Ursula is probably the only element in The Little Mermaid that relates particularly to Witchcraft and the occult. Ursula, we find out early in the film through the characters' conversations, was banished from the Kingdom (in the underwater city of Atlantica) by King Triton, Ariel's father. After this she eagerly awaited her chance to have revenge on King Triton.
Ursula is the stereotypical image of an ugly, evil witch. She is a large sea witch with white hair, evil eyes, and most importantly, tentacles from the waist down. She lives at the bottom of the sea where she tends her garden of lost souls, with two eels as her friends. Ursula tricks Ariel into givng her her voice in exchange for human legs. Ariel wants to be human in order to meet Prince Eric and have him fall in love with her. Ursula uses Ariel's voice, along with a new form, to make Eric fall for her, making him think that she was the one who rescued him. Ursula again uses shapeshifting to transform into a beautiful young woman and calls herself Vanessa. Ursula is again the symbol of evil in this Disney film, and is championed by the force of good, Ariel and her friends. Ursula transforms again at the end, making herself tremendously big in order to terrify Ariel and the others. This transformation ends up working against her when Eric uses a large wooden shaft from the ship to harpoon Ursula's heart and kill her.

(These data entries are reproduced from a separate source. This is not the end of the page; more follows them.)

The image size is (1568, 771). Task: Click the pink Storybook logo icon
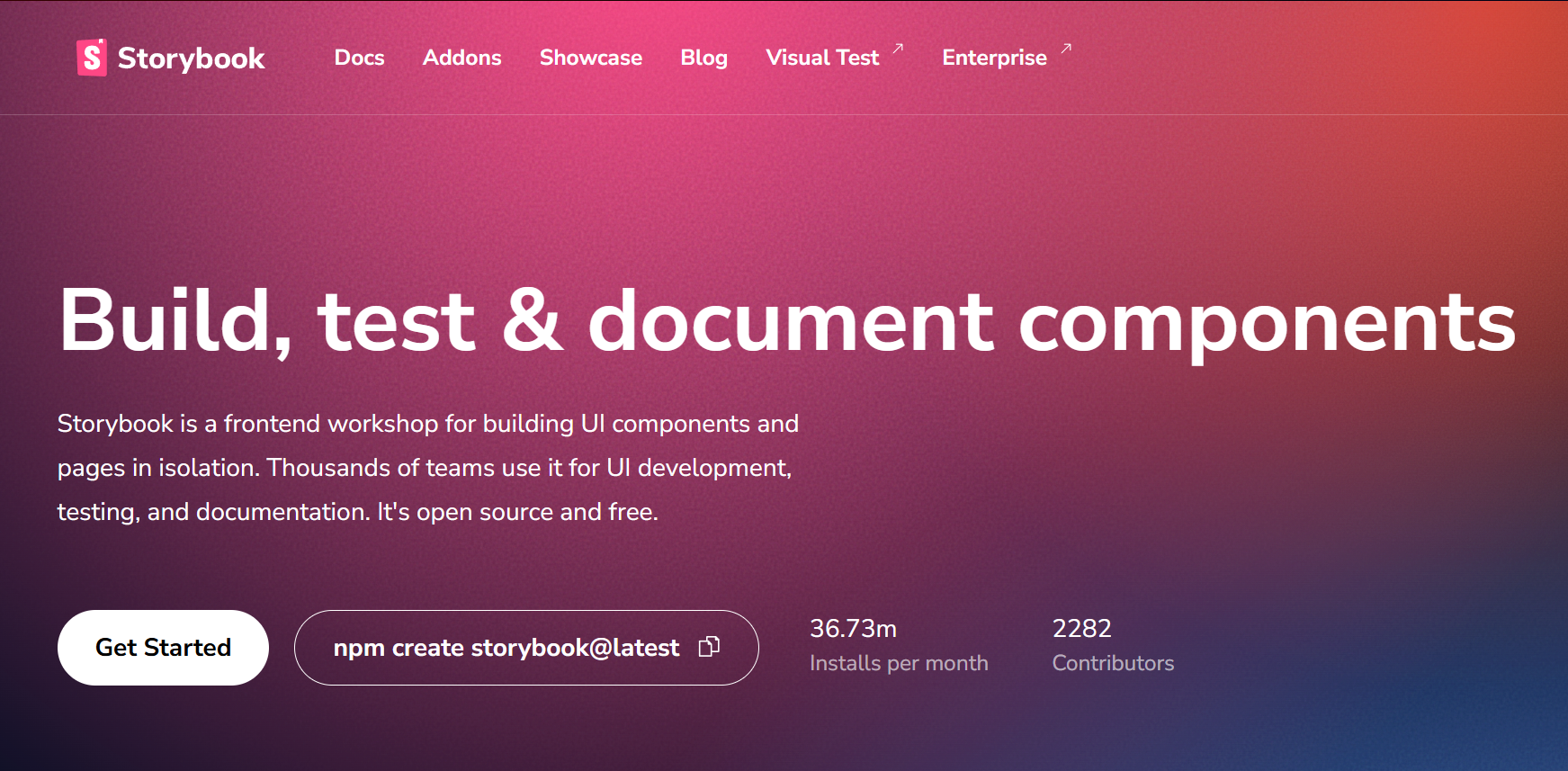tap(92, 58)
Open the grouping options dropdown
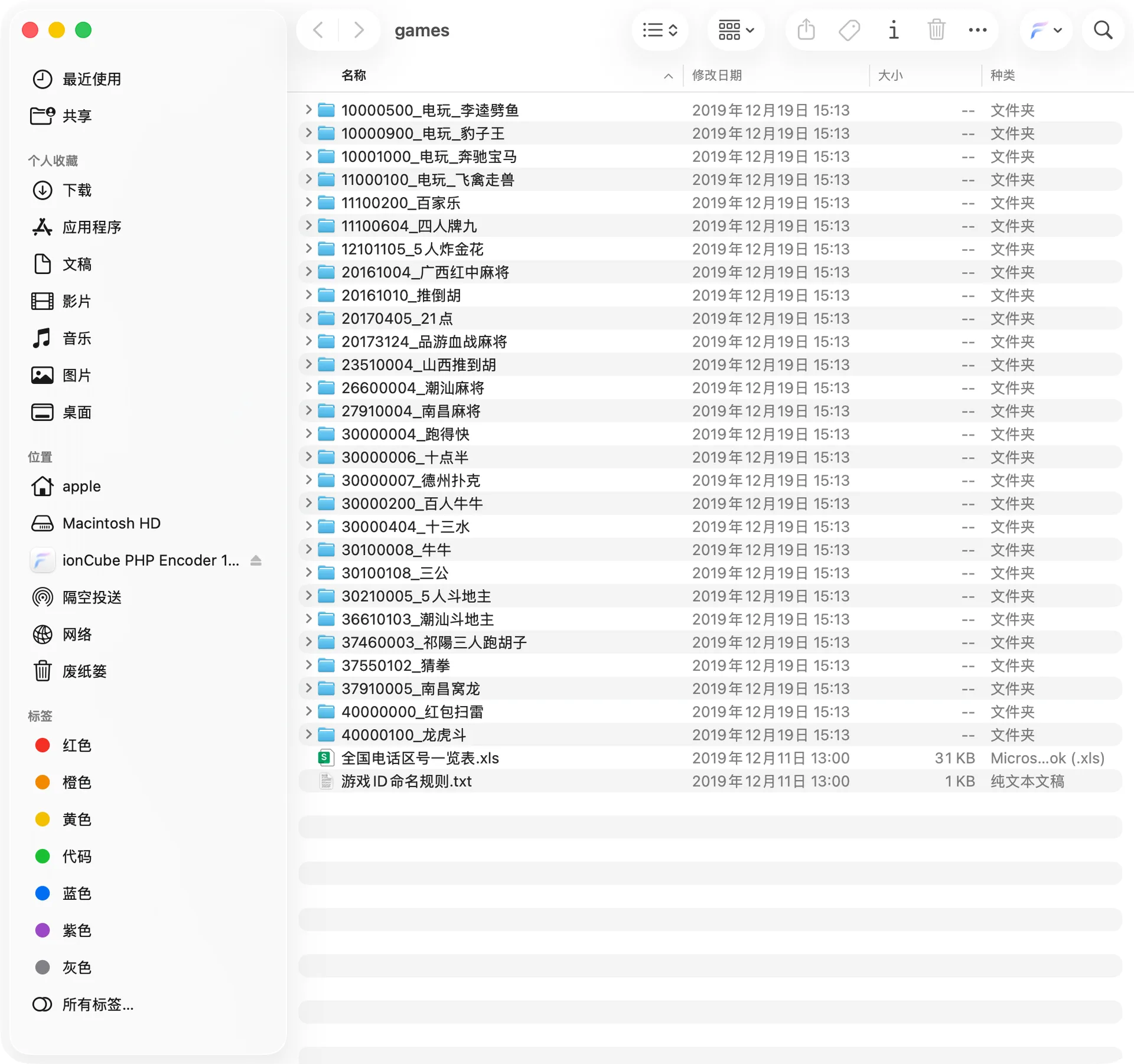This screenshot has height=1064, width=1134. [x=736, y=30]
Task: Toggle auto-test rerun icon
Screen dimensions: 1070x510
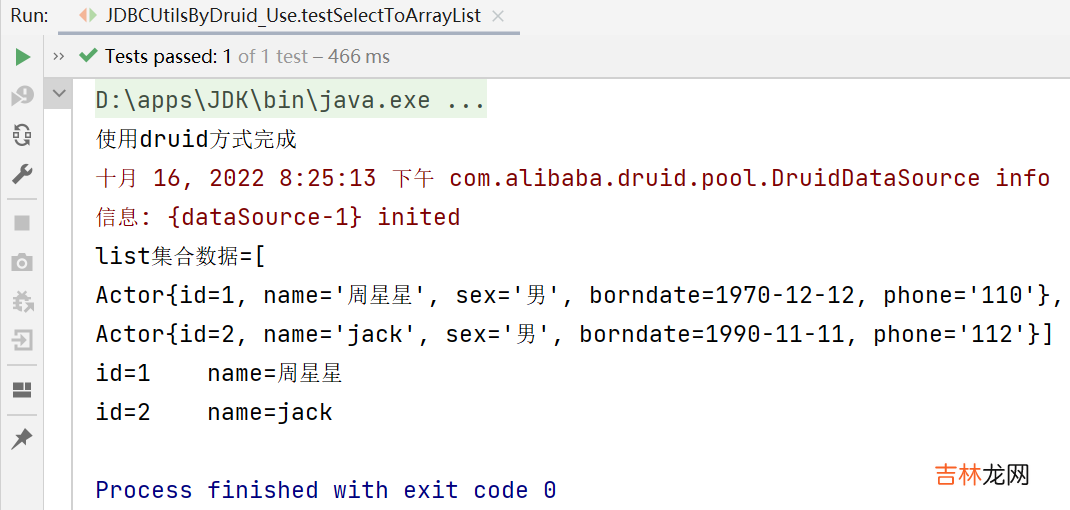Action: coord(22,135)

Ursula is the stereotypical image of an ugly, evil witch. She is cunning, sly, and has magickal powers. Disney uses the image of a witch here in a negative way again, which is sure to upset those true witches and practitioners of Wicca. However, as I said before it does not appear to be Disney's intent to give a precise example of a witch or practitioner of Wicca. It uses the character of Ursula for entertainment purposes.